------ Data to use

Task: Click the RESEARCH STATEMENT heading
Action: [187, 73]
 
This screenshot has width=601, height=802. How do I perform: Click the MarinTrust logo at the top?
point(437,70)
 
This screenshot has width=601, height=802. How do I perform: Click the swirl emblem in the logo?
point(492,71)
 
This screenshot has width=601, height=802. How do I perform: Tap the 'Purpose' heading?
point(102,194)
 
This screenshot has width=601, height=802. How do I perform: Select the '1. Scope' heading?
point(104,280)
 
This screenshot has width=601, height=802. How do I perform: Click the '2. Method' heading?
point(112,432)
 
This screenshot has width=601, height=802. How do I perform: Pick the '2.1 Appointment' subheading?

------------

| Problem details |
Rewrite all the records above, replacing "How do I perform" with "How should I perform" and leaving everything else unchanged.

| Result |
Task: Click the RESEARCH STATEMENT heading
Action: [187, 73]
 
This screenshot has width=601, height=802. How should I perform: Click the MarinTrust logo at the top?
point(437,70)
 
This screenshot has width=601, height=802. How should I perform: Click the swirl emblem in the logo?
point(492,71)
 
This screenshot has width=601, height=802. How should I perform: Tap the 'Purpose' heading?
point(102,194)
 
This screenshot has width=601, height=802. How should I perform: Select the '1. Scope' heading?
point(104,280)
 
This screenshot has width=601, height=802. How should I perform: Click the '2. Method' heading?
point(112,432)
 
This screenshot has width=601, height=802. How should I perform: Pick the '2.1 Appointment' subheading?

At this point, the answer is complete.